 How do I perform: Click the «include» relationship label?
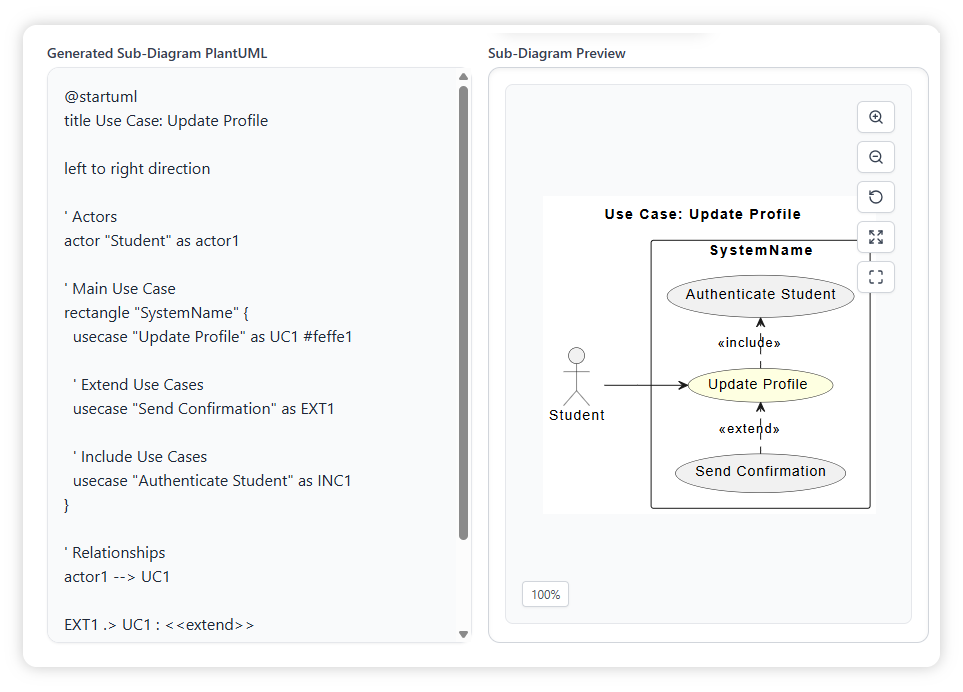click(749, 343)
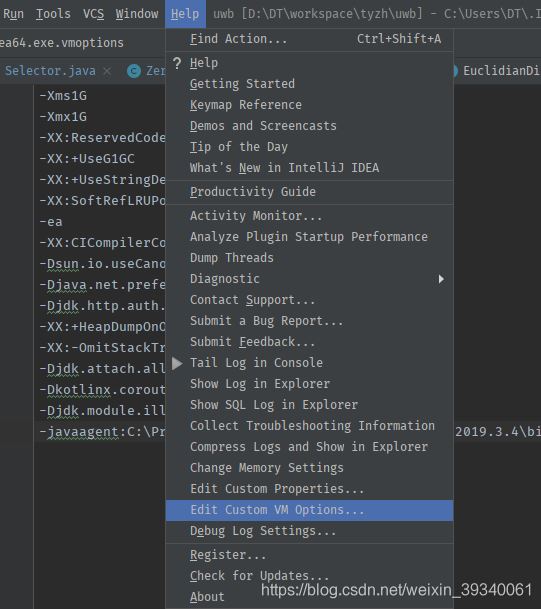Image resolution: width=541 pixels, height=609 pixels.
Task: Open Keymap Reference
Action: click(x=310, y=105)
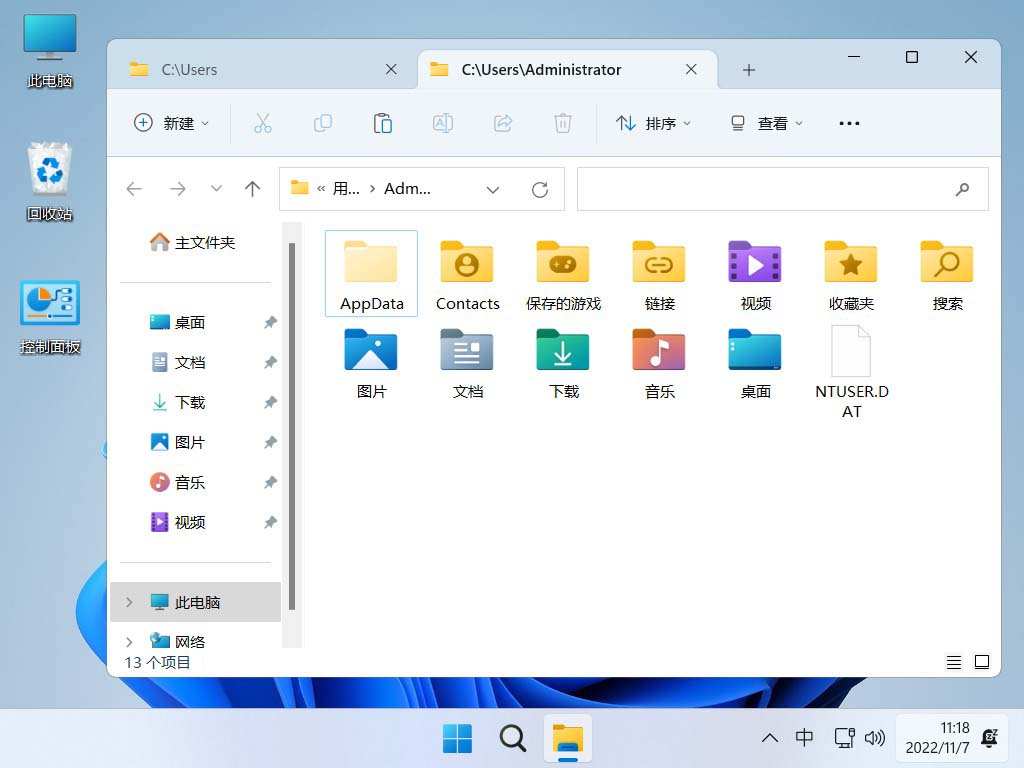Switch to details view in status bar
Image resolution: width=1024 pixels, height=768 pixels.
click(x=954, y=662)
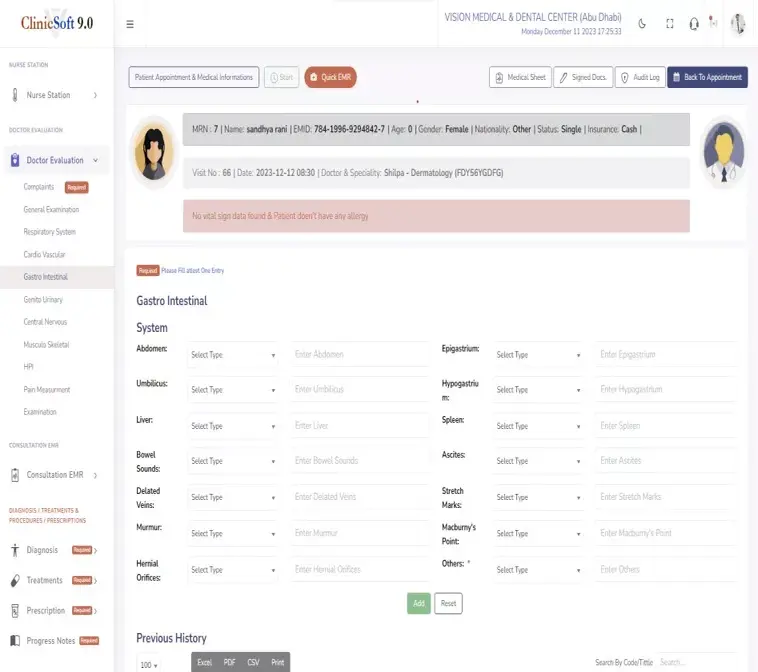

****

Your task is to retype the records above in full and exactly, omitting the pictures.

 How do I perform: Click the «include» relationship label?
click(749, 343)
Image resolution: width=541 pixels, height=609 pixels.
Task: Open Keymap Reference
Action: click(x=310, y=105)
Switch to details view in status bar
Image resolution: width=1024 pixels, height=768 pixels.
click(x=954, y=662)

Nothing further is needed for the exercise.